The PMI posted 62.5 in March, little changed from 62.6 in the previous month but lower than the near six-and-a-half year high recorded during January (64.6). Nonetheless, the latest reading signalled a steep overall expansion of UK construction activity, and the index has now registered above the 50.0 no-change value for 11 months in a row.
Housing activity regained its place as the best performing category of construction in March, driven by improving underlying demand across the sub-sector. The upturn in residential construction growth partly reflected a rebound in output following some weather-related disruptions in the previous month.
Meanwhile, the rate of civil engineering output growth slowed markedly in March, following a survey-record high during February driven by flood-relief. Commercial construction activity continued to rise sharply amid improving economic fundamentals.
Volumes of new work increased for the eleventh successive month in March, although the rate of expansion eased to its least marked since September 2013.

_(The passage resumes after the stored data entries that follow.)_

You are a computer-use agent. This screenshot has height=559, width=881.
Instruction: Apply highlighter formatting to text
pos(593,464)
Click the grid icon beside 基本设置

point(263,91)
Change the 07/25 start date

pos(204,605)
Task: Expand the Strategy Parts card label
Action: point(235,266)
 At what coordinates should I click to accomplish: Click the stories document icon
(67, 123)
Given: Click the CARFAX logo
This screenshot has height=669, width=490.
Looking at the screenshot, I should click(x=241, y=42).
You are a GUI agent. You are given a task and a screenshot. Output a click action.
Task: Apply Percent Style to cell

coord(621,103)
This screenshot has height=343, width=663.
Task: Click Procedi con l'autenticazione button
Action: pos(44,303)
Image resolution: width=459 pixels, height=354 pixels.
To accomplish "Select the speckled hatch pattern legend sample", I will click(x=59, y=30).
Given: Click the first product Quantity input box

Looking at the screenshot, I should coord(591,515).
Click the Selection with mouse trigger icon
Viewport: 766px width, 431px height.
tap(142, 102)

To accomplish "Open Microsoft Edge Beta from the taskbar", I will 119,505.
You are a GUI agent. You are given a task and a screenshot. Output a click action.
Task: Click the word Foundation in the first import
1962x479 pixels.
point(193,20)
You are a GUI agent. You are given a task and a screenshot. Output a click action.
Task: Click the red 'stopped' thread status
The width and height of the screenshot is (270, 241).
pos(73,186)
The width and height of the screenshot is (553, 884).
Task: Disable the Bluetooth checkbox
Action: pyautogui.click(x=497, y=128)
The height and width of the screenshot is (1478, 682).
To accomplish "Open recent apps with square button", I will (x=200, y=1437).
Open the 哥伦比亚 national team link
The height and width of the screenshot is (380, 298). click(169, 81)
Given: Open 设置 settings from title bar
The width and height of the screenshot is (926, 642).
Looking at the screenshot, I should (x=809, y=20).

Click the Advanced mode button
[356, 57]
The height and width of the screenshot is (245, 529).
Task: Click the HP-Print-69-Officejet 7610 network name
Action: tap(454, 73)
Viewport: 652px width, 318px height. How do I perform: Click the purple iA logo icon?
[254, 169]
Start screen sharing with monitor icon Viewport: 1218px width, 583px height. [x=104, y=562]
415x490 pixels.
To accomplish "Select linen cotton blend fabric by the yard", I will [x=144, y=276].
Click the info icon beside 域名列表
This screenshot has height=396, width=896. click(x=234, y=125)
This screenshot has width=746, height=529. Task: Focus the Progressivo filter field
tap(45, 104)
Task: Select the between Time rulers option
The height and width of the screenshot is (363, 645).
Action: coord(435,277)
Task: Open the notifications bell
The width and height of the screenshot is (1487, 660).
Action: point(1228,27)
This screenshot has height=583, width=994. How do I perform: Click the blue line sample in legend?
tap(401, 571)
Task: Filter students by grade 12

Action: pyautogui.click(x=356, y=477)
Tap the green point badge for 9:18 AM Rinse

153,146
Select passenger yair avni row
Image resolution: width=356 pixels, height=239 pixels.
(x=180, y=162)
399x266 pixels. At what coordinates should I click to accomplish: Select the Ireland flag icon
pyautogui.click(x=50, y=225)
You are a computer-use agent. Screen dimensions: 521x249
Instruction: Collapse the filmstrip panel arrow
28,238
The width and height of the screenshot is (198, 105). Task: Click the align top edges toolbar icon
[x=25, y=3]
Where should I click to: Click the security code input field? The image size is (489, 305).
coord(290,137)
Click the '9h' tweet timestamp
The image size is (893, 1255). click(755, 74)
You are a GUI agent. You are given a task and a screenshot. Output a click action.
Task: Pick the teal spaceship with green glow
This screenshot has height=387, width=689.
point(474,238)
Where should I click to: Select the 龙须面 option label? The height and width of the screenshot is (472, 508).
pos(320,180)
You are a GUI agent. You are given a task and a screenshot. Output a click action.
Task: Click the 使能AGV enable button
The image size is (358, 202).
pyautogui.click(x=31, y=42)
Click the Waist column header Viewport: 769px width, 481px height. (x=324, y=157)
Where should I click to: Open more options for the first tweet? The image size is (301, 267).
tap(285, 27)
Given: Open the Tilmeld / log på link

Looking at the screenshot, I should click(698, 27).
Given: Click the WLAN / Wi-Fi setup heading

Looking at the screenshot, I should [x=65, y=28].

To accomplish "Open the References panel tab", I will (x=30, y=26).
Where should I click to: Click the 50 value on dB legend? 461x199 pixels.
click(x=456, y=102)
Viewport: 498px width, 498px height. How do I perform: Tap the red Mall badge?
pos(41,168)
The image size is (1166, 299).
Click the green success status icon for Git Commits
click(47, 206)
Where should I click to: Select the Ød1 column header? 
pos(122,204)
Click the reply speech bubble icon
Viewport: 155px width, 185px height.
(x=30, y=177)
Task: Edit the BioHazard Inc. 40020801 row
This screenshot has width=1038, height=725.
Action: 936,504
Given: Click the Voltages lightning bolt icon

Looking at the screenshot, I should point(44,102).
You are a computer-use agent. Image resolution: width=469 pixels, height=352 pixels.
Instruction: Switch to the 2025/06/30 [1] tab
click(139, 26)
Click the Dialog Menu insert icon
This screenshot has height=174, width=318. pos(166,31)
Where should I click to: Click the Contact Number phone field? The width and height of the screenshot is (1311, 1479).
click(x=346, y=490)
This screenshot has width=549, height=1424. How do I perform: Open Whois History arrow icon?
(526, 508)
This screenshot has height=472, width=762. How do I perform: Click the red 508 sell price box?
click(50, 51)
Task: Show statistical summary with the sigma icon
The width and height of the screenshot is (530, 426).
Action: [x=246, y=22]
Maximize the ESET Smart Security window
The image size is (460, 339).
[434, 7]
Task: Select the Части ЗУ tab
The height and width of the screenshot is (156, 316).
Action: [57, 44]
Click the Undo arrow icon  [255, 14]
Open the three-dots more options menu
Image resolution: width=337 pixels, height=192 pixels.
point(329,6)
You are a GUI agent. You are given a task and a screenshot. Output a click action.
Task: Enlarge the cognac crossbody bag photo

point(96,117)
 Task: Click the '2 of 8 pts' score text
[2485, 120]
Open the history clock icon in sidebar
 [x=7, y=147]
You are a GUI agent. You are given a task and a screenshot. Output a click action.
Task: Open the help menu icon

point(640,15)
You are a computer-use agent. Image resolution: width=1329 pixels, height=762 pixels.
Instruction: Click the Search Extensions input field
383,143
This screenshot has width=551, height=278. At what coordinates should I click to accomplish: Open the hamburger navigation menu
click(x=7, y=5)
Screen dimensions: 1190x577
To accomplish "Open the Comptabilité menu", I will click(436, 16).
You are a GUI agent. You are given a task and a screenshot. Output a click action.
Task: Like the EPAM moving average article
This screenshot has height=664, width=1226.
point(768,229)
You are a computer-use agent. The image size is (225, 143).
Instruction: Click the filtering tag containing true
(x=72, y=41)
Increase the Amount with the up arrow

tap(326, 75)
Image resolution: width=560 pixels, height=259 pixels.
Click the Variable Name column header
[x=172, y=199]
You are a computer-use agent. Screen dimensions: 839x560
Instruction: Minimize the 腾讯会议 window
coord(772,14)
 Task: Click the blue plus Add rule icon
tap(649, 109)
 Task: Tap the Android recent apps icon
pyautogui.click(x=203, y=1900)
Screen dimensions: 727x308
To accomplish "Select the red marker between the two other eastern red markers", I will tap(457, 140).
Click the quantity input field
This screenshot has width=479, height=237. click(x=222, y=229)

Tim Moore, senior economist at Markit said: “Expectations for construction growth over the year ahead have now reached their highest since the start of 2007, and a strong pipeline of new work is fuelling job creation across the sector. “However, the latest survey does little to dispel concerns that supplier capacity will become a fly in the ointment. Lead-times for the delivery of construction materials lengthened in March by one of the greatest amounts since the survey began in April 1997, while sub-contractor availability fell at the fastest rate for thirteen-and-a-half years.”
Increased work on new projects contributed to a sharp rise in employment numbers across the construction sector. The rate of job creation picked up over the month and was the second-fastest since August 2007. Increased staffing levels were partly linked to improving confidence about the outlook for construction activity over the next 12 months.
The degree of positive sentiment was the highest since January 2007, with around 59% of survey respondents anticipating a rise over the year ahead and only 5% forecasting a reduction.
Input buying continued to increase sharply and cost inflation remained strong in March. There were further signs of strains on supply chains, as delivery times for raw materials lengthened to the second-greatest extent since July 1997, exceeded only by the deterioration experienced last November. There were widespread reports that pressures on supplier capacity had resulted in longer lead-times. Meanwhile, construction firms also indicated that sub-contractor availability decreased at the fastest pace since September 2000.
David Noble, chief executive officer at the Chartered Institute of Purchasing & Supply, said that condfidence in construction is soaring thanks to the budget boost and dissipating the impact of the floods. “Optimism is at its highest level since January 2007, complemented by an 11th consecutive month of increased activity. This is reflected in employment too where the sector maintained expansion and grew at its fastest pace in four months.”